8320 Financial 
 Eligibility - Financial eligibility for PACE participants is 
 based on the living arrangement of the individual. Beginning with the 
 date of enrollment and continuing while the individual remains in a non-institutional 
 living arrangement, all HCBS eligibility rules included in sections 8220 - 8271 
 are applicable, including the Spousal Impoverishment Provisions of 8244 except for the prior medical provisions 
 of 8232 (see 8330 
 below).  The initial resource test (see 8241) 
 is also applicable beginning the month an individual found in need of 
 PACE and chooses PACE. For PACE participants living in an institution, 
 the LTC rules of 8120 - 8171 
 are applicable, including Spousal Impoverishment provisions of 8144. 
 Persons who have transferred property without adequate consideration are 
 not eligible for LTC services, including PACE, as determined under the 
 provisions of 5720.
 
8320.1 Participant 
 Obligation - PACE enrollees must participate in the cost of 
 care if countable income exceeds the applicable standards. The share of 
 cost for PACE is called the Participant Obligation.
	- For persons living in the community, the Participant Obligation 
	 is determined using HCBS rules of 8250 
	 (Countable Income), 8260 (Income 
	 Standard) and 8270 (Financial Eligibility).
	
	 
	- For persons living in an institution, the LTC rules of 8150 
	 (Countable Income), 8160 (Income 
	 Standard) and 8170 (Financial Eligibility) 
	 are applicable when determining the Participant Obligation. This includes 
	 the reduced protected income limit if the stay will exceed the temporary 
	 stay guidelines of 8113. A CARE assessment 
	 is also required per 8114. Information 
	 regarding the CARE is obtained using the ES-3164.
	
	The individual is also subject to the 300% special income and cost 
	 of care tests described in 7430(4), 
	 8160(3) and 8260(3).
	
	 
	- In either living arrangement, the PACE provider is responsible 
	 for covering all medical needs of the PACE participant. The PACE team 
	 is responsible for determining if items or services are medically 
	 necessary. This determination is made without strict compliance to 
	 the Medicaid and Medicare benefit limitations and all medically necessary 
	 services and items are provided by the PACE. The PACE participant 
	 will not be required to purchase any medically necessary services. 

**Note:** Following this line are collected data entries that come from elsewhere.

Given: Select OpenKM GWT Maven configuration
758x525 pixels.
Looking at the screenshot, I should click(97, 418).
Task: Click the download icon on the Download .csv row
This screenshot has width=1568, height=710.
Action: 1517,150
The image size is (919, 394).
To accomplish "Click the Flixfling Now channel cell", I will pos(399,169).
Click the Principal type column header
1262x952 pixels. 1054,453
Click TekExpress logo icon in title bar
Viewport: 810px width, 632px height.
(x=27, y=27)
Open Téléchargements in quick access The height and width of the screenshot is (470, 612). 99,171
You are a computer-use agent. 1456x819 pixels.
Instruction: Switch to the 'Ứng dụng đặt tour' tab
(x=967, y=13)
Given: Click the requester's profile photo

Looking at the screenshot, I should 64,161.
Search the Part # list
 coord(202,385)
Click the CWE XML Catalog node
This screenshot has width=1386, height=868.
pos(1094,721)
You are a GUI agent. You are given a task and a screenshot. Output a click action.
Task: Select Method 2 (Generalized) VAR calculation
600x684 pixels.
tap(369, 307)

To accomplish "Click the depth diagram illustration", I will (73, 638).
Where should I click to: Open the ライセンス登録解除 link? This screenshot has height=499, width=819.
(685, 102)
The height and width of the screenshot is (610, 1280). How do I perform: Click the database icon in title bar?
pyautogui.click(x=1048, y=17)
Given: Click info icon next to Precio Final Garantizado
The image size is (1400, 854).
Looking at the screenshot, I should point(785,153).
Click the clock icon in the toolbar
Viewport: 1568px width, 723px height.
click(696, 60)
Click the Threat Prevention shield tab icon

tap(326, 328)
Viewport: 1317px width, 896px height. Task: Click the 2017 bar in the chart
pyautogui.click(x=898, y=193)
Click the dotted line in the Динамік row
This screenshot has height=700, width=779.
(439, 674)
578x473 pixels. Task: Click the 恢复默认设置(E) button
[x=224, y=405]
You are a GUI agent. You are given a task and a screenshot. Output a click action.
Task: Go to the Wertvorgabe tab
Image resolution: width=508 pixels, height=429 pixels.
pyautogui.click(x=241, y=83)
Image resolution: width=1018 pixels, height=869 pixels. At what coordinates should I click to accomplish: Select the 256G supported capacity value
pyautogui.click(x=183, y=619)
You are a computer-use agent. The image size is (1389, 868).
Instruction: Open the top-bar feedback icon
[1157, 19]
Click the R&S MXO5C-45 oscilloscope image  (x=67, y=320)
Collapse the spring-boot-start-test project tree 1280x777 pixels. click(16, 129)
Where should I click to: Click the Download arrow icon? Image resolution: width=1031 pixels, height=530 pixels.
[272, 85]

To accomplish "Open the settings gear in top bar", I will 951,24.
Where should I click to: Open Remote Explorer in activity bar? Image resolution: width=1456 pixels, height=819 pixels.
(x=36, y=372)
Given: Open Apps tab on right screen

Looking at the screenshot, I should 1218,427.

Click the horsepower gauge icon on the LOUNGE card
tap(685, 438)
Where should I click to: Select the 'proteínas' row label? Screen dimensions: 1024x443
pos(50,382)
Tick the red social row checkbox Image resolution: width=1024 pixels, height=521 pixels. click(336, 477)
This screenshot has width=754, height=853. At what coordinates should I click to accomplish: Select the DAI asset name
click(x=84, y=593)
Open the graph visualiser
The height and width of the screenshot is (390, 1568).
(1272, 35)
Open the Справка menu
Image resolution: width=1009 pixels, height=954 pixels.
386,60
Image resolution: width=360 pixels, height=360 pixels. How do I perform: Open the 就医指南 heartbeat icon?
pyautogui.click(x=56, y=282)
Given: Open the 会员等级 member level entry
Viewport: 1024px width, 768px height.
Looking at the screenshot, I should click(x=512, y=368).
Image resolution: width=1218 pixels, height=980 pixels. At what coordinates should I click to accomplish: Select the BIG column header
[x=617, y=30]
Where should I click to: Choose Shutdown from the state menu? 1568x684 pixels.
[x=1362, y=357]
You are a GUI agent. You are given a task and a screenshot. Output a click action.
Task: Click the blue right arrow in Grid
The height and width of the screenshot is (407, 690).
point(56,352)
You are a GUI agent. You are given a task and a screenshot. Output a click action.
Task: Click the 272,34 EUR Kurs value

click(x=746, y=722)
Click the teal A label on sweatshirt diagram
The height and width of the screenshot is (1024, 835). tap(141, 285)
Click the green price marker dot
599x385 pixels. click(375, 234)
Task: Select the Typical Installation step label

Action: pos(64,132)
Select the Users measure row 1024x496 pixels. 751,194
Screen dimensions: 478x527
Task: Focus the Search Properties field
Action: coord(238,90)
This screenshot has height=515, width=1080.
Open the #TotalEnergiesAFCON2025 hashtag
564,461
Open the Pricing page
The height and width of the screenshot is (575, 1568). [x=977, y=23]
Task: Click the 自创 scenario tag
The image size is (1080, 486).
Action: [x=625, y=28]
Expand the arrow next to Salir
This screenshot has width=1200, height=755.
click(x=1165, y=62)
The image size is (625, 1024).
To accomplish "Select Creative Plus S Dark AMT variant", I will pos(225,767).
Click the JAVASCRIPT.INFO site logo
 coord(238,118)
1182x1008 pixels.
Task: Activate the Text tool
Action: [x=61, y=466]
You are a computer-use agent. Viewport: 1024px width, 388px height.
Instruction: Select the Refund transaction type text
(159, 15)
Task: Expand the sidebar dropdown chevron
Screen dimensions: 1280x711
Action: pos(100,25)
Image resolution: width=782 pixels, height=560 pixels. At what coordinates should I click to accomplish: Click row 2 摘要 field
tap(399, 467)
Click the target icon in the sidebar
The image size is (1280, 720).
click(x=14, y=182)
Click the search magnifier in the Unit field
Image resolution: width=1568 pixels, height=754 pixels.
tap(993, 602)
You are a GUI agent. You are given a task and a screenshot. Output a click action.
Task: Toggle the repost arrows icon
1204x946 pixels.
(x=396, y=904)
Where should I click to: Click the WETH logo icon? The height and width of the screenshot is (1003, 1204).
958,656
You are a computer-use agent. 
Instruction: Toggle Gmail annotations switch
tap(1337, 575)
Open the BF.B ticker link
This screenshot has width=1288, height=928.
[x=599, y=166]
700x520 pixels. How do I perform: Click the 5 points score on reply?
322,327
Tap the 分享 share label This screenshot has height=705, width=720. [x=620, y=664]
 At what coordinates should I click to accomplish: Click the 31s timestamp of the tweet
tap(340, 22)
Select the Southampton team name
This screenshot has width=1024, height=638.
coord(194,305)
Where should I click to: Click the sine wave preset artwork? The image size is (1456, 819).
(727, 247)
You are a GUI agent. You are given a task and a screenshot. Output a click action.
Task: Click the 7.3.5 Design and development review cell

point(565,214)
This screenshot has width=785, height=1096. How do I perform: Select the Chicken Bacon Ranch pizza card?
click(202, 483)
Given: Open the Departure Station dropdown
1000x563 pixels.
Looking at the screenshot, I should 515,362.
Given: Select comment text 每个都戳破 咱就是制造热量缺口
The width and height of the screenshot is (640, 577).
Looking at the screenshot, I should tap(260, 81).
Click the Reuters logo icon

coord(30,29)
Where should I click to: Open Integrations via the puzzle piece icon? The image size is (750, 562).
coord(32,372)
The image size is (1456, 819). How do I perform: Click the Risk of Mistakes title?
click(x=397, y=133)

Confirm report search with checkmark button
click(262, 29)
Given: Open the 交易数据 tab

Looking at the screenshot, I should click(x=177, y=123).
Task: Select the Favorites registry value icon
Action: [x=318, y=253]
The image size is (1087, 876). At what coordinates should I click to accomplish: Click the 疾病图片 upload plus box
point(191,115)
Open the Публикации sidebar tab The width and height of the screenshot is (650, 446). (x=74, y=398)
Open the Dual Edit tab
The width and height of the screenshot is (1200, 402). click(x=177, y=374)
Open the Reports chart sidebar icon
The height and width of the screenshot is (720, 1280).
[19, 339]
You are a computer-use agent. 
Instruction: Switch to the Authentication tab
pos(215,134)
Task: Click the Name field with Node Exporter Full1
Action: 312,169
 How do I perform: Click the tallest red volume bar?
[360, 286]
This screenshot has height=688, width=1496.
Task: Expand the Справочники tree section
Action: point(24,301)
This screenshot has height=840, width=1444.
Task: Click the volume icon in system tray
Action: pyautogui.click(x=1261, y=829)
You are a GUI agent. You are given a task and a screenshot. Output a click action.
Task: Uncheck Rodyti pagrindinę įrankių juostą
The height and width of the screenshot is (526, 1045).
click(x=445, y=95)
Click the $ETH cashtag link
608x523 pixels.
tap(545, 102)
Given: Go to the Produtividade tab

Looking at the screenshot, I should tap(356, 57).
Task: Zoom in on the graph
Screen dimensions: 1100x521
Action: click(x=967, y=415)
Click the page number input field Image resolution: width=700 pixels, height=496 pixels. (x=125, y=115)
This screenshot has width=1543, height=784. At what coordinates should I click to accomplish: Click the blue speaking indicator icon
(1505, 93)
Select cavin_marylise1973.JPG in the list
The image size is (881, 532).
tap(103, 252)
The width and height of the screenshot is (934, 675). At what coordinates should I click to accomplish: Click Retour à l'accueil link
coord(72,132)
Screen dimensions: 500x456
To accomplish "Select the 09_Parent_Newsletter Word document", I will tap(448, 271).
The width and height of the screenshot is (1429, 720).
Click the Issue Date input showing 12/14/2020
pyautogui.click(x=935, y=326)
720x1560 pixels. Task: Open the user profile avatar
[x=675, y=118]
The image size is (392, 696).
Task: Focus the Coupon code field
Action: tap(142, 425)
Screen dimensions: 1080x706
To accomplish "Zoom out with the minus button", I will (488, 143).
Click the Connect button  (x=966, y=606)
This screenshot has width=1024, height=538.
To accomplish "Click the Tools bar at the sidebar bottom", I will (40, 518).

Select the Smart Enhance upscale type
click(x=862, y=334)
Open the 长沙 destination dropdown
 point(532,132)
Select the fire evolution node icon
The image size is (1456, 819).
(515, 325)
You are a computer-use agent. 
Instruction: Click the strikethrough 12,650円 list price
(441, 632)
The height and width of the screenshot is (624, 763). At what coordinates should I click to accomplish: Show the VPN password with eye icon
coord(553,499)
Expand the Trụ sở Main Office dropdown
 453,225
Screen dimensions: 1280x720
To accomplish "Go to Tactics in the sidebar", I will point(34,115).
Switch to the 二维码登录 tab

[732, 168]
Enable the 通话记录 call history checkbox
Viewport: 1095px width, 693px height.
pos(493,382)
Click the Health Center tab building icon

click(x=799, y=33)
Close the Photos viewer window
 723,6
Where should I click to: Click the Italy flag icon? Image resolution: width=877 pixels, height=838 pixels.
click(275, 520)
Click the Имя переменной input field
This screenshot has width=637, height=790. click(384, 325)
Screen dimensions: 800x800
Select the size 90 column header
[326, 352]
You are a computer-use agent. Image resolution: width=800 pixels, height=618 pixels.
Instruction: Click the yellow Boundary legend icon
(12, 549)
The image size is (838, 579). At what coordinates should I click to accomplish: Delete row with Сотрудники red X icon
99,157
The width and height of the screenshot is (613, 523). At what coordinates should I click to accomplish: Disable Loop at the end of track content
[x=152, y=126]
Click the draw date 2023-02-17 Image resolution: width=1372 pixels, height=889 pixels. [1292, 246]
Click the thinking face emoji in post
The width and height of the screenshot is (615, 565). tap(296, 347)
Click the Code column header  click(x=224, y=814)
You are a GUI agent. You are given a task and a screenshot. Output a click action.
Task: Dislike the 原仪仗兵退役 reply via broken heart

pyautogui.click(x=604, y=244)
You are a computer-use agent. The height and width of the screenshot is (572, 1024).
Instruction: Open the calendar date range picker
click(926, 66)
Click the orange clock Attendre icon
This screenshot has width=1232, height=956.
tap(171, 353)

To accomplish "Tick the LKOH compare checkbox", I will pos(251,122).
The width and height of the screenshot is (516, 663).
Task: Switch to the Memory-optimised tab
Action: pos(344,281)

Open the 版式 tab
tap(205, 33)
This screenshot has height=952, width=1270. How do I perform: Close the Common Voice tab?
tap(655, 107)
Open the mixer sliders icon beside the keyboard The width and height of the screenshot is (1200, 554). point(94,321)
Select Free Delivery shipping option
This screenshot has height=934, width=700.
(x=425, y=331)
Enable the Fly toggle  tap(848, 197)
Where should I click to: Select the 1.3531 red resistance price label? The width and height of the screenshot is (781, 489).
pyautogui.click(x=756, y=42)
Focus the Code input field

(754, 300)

	 Because the PACE has already made a medical necessity determination, 
	 there are no deductions from the participant obligation for non-covered 
	 medical expenses incurred within the eligibility period.
	
	The client obligation and patient liability provisions of 8172.1(2)(b) 
	 and 8270.1(2)(b) are not applicable. 
	 The only allowable deductions from the participant obligation are 
	 health insurance and due & owing expenses. If the client chooses 
	 to purchase services or items that are determined not to be medically 
	 necessary by the PACE, the individual may still be responsible for 
	 the cost of the items as determined by the PACE. However, the expense 
	 cannot be used to reduce the participant obligation. 
 
8320.2 Processing 
 - Persons enrolling in PACE will be identified through a designated 
 code combination from KEES. The MMIS uses this coding, along with the 
 county of residence, to establish PACE enrollment and payment.
 
Medical cards are suppressed for PACE enrollees, but the PACE entity 
 issues a separate PACE card. Beneficiaries who receive a medical card 
 in error are instructed to return the card to the eligibility worker.